Oil India Ltd, the nation's second-largest state-run explorer, may hit the market with an initial public offering (IPO) on September 7.
"As per the tentative schedule drawn, the IPO may open for public subscription on September 7 and will close on September 11," a Petroleum Ministry official said.
OIL, which produces 3.5 million tonnes a year of oil, will offer 2.64 crore equity shares to public in the IPO, while the government will simultaneously sell 10 per cent of its stake in the company to state refiners.
Post-IPO and disinvestment, the government's stake in the company will decrease from 98.13 per cent to 78.5 per cent.

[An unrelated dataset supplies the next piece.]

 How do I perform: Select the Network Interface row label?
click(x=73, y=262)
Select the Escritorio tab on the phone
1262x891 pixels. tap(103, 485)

The official said the IPO proceeds would be used to fund capex requirement for 2009-10 and 2010-11 when it had planned Rs 2,300 crore and Rs 2,400 crore expenditure respectively.
OIL has started discussions with bankers, including HSBC Securities & Capital Markets, JM Financial Ltd, Citigroup Global Market India and Morgan Stanley India for the IPO.
OIL was to launch its IPO of 11 per cent equity shares on November 10, 2008, but the reversal of fortunes on the stock markets led to the deferment of the plan.
Alongside the IPO, government is to sell 10 per cent of its current holdings in OIL to Indian Oil Corp, Hindustan Petroleum and Bharat Petroleum. IOC will get 5 per cent while HPCL and BPCL would take 2.5 per cent shares each.